Death of judge in NYC suspicious, family says

NEW YORK -- The mystery of how a prominent black judge came to be found floating dead in the Hudson River has deepened as her family and widowed husband disputed suggestions by the New York Police Department that she had committed suicide.

What is known is that Sheila Abdus-Salaam, 65, a judge on the state's highest court, went for a walk alone on the evening of April 11, locking the door to her Harlem brownstone, leaving her phone and wallet at home.

She had called in sick that day and hadn't gone to work. Surveillance videos spaced over several hours showed the judge walking briskly alone toward the river wearing sweatpants and white sneakers as though she were perhaps exercising.

The last video of her walking was captured after midnight. The next afternoon, her body, dressed in the same clothing, was found at the edge of the river in an area popular with joggers and bicycle riders.

In the initial days, police said the death appeared to be a suicide because there were no obvious signs of trauma to her body. Reports circulated that her family had a history of suicide -- that her 92-year-old mother had taken her life in 2012 and her brother two years later. But her family disputes those stories, saying that Abdus-Salaam's mother died naturally of old age and her brother of terminal lung cancer.

Gregory Jacobs, an Episcopal priest who become Abdus-Salaam's third husband when they married last year, also challenged the portrayal of his wife as suicidal.

"Reports have frequently included unsubstantiated comments concerning my wife's possible mental and emotional state of mind at the time of her death. Those of us who loved Sheila and knew her well do not believe that these unfounded conclusions have any basis in reality," read a statement Jacobs released Wednesday.
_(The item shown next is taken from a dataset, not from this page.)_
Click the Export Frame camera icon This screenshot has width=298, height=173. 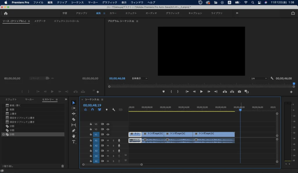239,92
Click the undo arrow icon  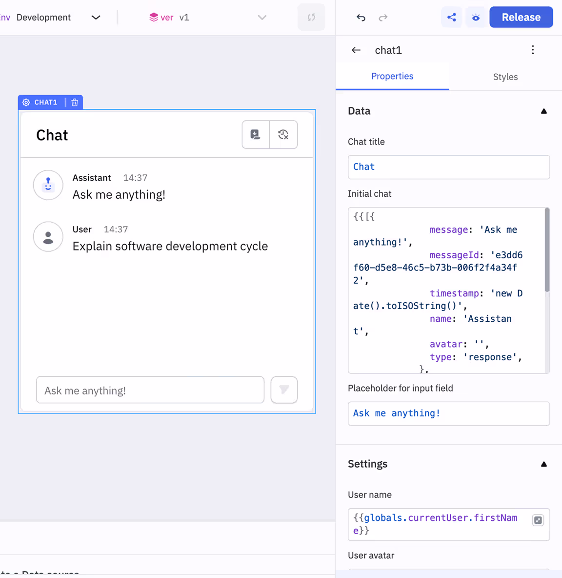361,18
What looked like an open-and-shut case has been assigned a special team of investigators by the Police Department, which is now treating Abdus-Salaam's death as suspicious.

Abdus-Salaam grew up in a family of seven children in suburban Washington, D.C., and graduated from Barnard College and Columbia University Law School. After a long career as a public defender and lower-court judge, she became in 2013 the first black woman on the Court of Appeals, as New York's highest court is known. Last summer, she wrote what was considered a landmark decision in the state, awarding visitation rights to a nonbiological parent in a gay couple.

"It is very weird," said John Audate, 60, a neighbor whose wife helped Abdus-Salaam buy the brownstone in the 1980s. "She had a good job and a nice house. It's devastating to us and very hard to believe she killed herself."

Although Abdus-Salaam didn't often open up about her private life, one thing people knew about her was that she loved to swim.

"She was like a fish in water," Audate said. "She told my wife how much she loved the beach and pools when she was a girl."

"This whole story seems so unlikely. I don't think it is so easy to kill yourself by drowning," said Todd Millner, 47, a film editor who lives a few doors away.

Abdus-Salaam's death has attracted much speculation on social media and in the New York tabloids.

"She was a black woman in an age of anti-blackness and white supremacy. She was a woman in an age where violence against women is too often dismissed," wrote political commentator Shaun King in a column Tuesday in the New York Daily News. "Sheila Abdus-Salaam may have very well chosen to check out of this world. That was her decision to make, but the troubling reality is that we live in a time where many ugly forces of evil could've also seen her as a threat and killed her."